What is the point of being in government?

We have it on the authority of Frank Field that, in a nushell, the answer is to promote equality:

“Anthony Crosland, now the best remembered of the early revisionists, attempted to prise Labour away from the belief that only by nationalising the commanding heights of the economy could socialism be established. Labour instead needed to stress equality as its goal and high public expenditure as a means of achieving this new society.”

That is certainly what most traditional supporters of the Labour party believe. But we have it on the authority of David Miliband that:

“Labour’s success has been built on the Blair/Brown mantra that ‘what counts is what works’ … from independence of the Bank of England to ASBOs to nuclear power, Labour ditched dogma and embraced common sense.”

And as far as those in command of the Labour party are concerned, equality is one of the dogmas that has been ditched. Thus Frank Field’s cry of pain over the 10p tax debacle and all the Blair/Brown reform of the party that led up to it.

Is that right? Has equality been ditched as an objective? Yes. We have it on the authority of Gordon Brown:

“I am concerned that too often in recent years the public dialogue in our country has undervalued the importance of liberty. Too often the political debate has become polarised between a new right that has emphasised laissez-faire more than liberty and an old left that has mistakenly marginalised liberty by seeing it as the enemy of equality.”
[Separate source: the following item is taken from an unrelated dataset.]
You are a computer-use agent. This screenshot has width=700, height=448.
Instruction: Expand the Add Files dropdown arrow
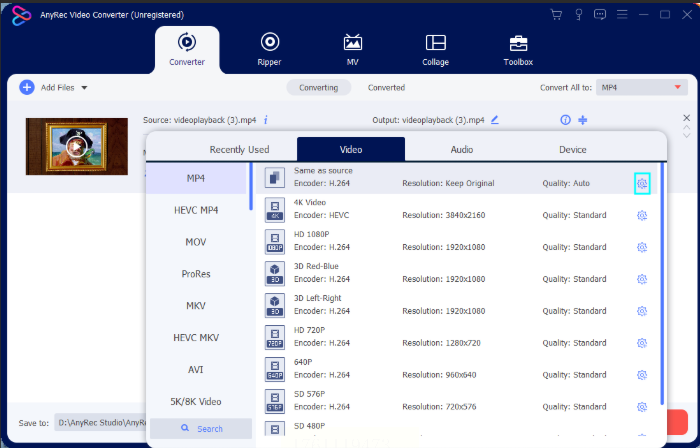pyautogui.click(x=84, y=88)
It is a mistake, says the Prime Minister, to press for equality if that reduces liberty. Given a choice between the two, as far as he is concerned, equality is trumped by liberty.

That is a problem for traditional Labour supporters.
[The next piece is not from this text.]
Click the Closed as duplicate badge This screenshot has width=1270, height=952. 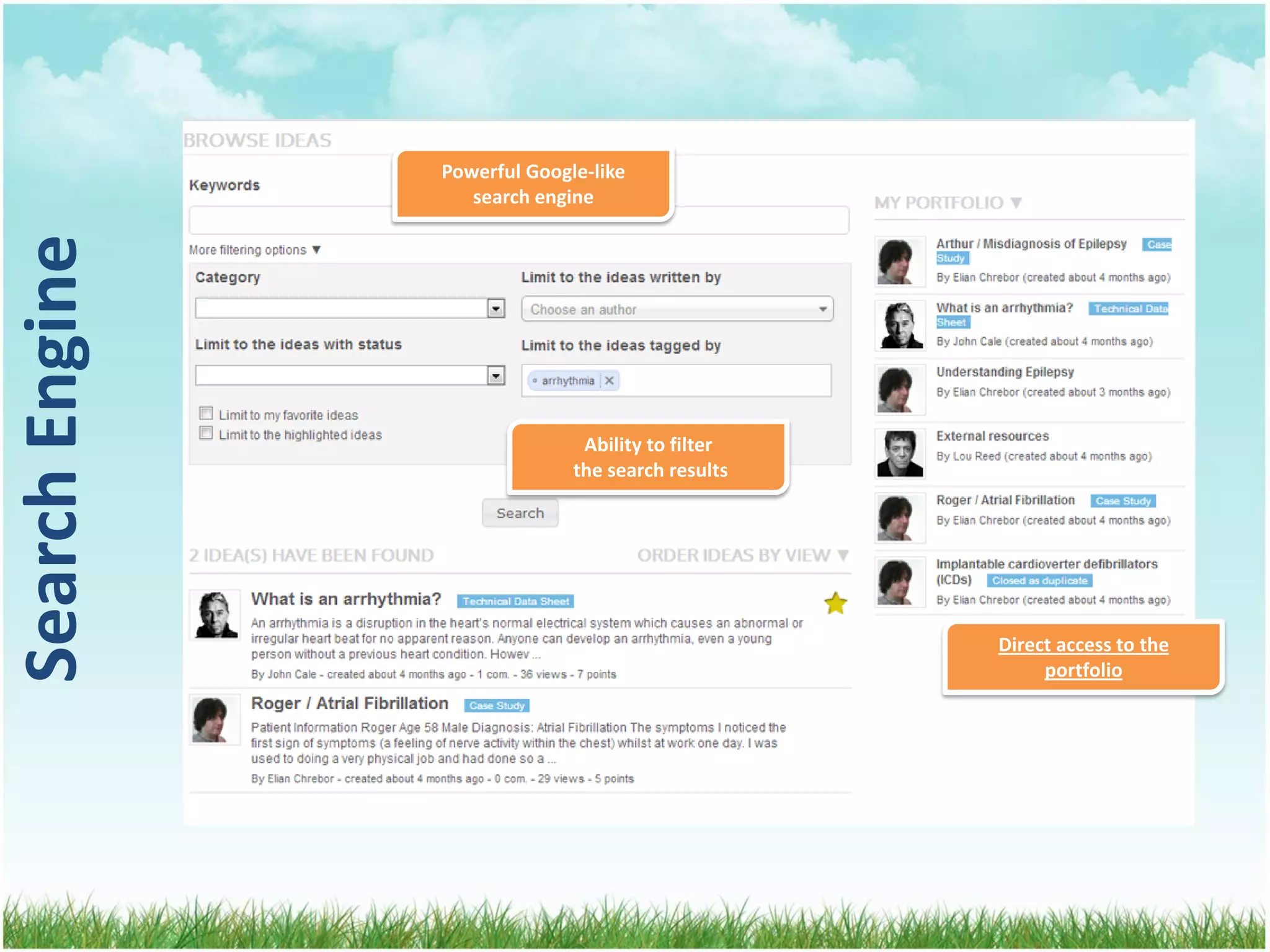coord(1039,581)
Let that pass. The question arises, does he really believe in liberty? He seems to:

“Some politicians of the left have mistakenly seen liberty at odds with equality and were too often prepared to compromise or even ignore the sanctity of freedoms of the individual.”
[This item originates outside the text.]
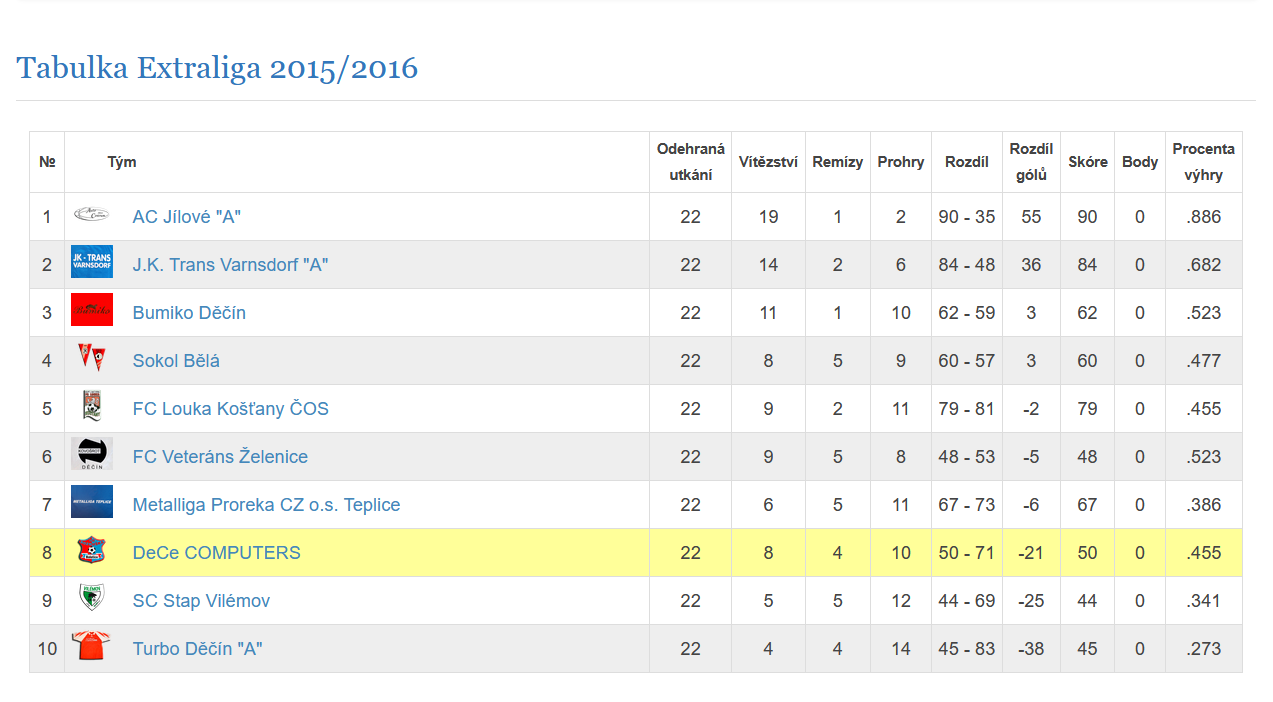
Task: Click the Turbo Děčín orange jersey icon
Action: point(91,647)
Sanctity? That sounds like unqualified support. But it isn’t:

“This will only be possible if we face up to the hard choices that have to be made in government. Precious as it is, liberty is not the only value we prize and not the only priority for government. The test for any government will be how it makes those hard choices, how it strikes the balance. To claim that we should ignore the claims of liberty when faced with the needs of security would be to embark down an authoritarian path that I believe would be unacceptable to the British people. But to ignore the duty of government to protect its people – and to be unwilling to face up to hard choices – is the politics of gesture and irresponsibility.”

Even the sanctity of liberty can be trumped by the super-sanctity of security. He’s not an equality man (Labour). He’s not a liberty man (Liberal). He’s a security man (Raytheon).

That’s why all our air travel details are shared with our 26 partners in the EU and with the US – even domestic air travel.

That’s why he wants 42 day detention without charge.

That’s why he wants ID cards.

That’s why he’s given 652 public bodies access to all our phone records and email.

It is debatable whether those measures will achieve security. Whether or not they will, civil liberties can go hang in the attempt and equality doesn’t even come into it.

800 years of Magna Carta is to be sacrificed on the altar of security. Why? Because, like Tony Blair before him, Mr Brown believes this is a new world:

“In a world of increasingly rapid change and multiplying challenges … while some people argue that in this changing world …”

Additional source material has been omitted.